Dataset entries
☆ ☆ ☆ ☆

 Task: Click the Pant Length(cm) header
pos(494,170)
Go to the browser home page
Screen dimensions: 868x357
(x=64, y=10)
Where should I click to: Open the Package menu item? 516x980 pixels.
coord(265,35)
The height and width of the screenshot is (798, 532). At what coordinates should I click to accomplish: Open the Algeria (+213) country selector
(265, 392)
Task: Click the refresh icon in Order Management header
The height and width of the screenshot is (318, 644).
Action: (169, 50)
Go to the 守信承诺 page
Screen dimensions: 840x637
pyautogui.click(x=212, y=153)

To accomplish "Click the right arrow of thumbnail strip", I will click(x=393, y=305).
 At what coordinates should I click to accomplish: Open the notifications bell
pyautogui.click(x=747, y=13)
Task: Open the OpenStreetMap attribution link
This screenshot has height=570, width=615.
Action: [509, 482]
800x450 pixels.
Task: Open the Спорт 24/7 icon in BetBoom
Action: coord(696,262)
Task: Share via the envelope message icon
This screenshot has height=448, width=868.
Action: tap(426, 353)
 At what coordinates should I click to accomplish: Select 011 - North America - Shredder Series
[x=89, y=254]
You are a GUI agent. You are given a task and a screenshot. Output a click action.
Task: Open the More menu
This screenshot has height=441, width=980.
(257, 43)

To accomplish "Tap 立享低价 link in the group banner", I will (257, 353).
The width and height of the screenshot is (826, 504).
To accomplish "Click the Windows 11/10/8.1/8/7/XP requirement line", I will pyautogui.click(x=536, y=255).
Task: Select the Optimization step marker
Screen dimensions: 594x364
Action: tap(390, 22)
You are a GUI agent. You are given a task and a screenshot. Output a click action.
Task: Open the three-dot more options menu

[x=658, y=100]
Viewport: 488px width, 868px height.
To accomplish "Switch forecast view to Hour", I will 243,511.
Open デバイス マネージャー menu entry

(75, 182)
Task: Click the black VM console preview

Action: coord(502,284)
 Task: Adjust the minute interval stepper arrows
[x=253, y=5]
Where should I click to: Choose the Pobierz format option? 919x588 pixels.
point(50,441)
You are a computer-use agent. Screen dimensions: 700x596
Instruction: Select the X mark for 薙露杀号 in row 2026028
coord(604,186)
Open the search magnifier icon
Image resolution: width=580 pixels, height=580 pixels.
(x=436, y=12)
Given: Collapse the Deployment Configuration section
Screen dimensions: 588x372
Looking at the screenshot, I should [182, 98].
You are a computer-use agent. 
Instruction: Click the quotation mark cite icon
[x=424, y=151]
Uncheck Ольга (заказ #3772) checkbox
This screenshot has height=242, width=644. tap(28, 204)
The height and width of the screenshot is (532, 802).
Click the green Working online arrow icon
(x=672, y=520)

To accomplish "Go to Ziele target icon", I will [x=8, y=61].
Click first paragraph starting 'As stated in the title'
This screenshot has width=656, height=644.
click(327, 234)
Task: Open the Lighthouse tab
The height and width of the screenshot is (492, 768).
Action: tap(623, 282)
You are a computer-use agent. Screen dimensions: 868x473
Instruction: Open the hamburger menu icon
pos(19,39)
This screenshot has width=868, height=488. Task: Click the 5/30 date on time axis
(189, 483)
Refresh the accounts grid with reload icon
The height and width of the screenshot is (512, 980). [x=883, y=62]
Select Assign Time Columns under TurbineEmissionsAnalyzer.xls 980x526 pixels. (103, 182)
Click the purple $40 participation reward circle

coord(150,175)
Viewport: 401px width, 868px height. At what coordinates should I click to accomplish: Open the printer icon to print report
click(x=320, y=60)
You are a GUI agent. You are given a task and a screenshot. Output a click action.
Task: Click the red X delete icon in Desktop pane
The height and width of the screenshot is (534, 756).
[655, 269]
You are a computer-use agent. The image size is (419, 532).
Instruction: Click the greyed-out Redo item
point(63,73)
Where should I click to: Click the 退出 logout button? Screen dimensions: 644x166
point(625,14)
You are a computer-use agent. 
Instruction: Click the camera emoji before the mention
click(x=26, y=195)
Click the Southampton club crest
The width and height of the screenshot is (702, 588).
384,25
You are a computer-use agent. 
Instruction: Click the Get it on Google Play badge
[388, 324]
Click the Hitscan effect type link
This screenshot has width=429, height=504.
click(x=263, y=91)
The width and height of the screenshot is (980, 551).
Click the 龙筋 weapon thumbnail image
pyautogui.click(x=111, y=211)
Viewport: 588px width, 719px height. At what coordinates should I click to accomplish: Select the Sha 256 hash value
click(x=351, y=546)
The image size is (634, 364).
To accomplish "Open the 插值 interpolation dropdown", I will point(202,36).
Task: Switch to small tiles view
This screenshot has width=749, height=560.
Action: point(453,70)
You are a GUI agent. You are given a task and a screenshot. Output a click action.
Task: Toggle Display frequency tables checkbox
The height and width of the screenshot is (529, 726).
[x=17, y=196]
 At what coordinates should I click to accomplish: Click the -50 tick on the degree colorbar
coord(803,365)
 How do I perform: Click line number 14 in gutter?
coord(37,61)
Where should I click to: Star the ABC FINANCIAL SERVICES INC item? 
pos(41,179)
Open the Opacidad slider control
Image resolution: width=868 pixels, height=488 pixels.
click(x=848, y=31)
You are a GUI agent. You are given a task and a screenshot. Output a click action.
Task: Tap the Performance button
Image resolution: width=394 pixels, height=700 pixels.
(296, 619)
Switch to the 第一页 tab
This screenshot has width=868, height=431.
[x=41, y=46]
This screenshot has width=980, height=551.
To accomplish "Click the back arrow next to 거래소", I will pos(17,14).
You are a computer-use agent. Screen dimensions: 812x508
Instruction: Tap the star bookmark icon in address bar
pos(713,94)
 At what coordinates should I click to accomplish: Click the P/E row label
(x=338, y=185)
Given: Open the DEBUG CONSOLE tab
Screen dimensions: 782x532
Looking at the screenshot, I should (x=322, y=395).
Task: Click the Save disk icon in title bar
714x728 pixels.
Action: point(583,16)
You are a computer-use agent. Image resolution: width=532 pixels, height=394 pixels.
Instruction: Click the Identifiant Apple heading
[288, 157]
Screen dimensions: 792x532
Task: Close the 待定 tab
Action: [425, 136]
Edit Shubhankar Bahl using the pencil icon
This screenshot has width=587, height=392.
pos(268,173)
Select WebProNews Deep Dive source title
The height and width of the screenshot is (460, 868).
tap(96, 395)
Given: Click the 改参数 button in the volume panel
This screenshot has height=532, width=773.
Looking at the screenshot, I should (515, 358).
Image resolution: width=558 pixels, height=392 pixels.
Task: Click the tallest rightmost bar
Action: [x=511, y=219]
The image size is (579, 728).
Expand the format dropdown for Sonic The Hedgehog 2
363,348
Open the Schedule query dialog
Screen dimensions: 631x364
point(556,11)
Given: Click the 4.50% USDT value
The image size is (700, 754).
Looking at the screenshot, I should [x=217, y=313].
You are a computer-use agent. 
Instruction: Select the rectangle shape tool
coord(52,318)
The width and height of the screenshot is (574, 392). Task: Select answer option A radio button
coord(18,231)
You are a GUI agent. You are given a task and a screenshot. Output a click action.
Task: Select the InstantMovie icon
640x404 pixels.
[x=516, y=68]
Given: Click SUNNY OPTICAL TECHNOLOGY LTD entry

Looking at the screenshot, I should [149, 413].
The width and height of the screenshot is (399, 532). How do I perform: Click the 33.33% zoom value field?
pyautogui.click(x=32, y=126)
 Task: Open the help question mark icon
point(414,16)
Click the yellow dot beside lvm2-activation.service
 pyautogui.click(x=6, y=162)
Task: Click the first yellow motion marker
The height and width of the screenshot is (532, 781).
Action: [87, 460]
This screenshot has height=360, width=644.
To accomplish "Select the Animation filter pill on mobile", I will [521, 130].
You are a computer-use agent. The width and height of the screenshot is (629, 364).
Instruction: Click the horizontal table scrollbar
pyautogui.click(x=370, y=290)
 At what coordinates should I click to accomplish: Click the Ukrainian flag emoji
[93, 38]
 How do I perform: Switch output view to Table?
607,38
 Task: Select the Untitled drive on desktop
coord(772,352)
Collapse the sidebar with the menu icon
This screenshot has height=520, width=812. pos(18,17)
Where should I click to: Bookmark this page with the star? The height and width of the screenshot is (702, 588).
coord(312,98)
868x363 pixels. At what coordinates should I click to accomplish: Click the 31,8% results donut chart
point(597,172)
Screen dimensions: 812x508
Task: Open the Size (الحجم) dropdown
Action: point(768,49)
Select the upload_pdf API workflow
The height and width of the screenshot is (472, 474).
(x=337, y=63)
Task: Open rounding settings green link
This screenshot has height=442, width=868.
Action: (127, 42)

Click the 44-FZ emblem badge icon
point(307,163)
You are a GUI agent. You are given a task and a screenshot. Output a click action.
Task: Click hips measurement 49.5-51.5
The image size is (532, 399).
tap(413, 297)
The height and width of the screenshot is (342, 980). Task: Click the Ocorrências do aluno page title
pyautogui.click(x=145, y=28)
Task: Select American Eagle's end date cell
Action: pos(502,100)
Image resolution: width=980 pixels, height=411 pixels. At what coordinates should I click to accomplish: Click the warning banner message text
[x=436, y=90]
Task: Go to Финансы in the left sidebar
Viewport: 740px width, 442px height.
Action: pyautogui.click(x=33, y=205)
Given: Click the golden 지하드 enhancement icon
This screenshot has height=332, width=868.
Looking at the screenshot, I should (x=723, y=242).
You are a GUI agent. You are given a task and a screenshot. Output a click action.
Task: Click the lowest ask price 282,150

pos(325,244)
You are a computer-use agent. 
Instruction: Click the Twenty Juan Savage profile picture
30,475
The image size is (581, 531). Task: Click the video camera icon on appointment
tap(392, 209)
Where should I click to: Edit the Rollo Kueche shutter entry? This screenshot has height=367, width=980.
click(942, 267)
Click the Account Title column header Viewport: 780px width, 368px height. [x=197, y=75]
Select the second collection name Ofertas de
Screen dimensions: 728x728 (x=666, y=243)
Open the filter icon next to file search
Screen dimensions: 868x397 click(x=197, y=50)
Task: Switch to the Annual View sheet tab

☆ ☆ ☆ ☆

EXERCISE
Output all lines from the beginning of the data up to the line holding "Task: Open the OpenStreetMap attribution link", that line included, exactly as written.

TASK ANSWER
 Task: Click the Pant Length(cm) header
pos(494,170)
Go to the browser home page
Screen dimensions: 868x357
(x=64, y=10)
Where should I click to: Open the Package menu item? 516x980 pixels.
coord(265,35)
The height and width of the screenshot is (798, 532). At what coordinates should I click to accomplish: Open the Algeria (+213) country selector
(265, 392)
Task: Click the refresh icon in Order Management header
The height and width of the screenshot is (318, 644).
Action: (169, 50)
Go to the 守信承诺 page
Screen dimensions: 840x637
pyautogui.click(x=212, y=153)

To accomplish "Click the right arrow of thumbnail strip", I will click(x=393, y=305).
 At what coordinates should I click to accomplish: Open the notifications bell
pyautogui.click(x=747, y=13)
Task: Open the OpenStreetMap attribution link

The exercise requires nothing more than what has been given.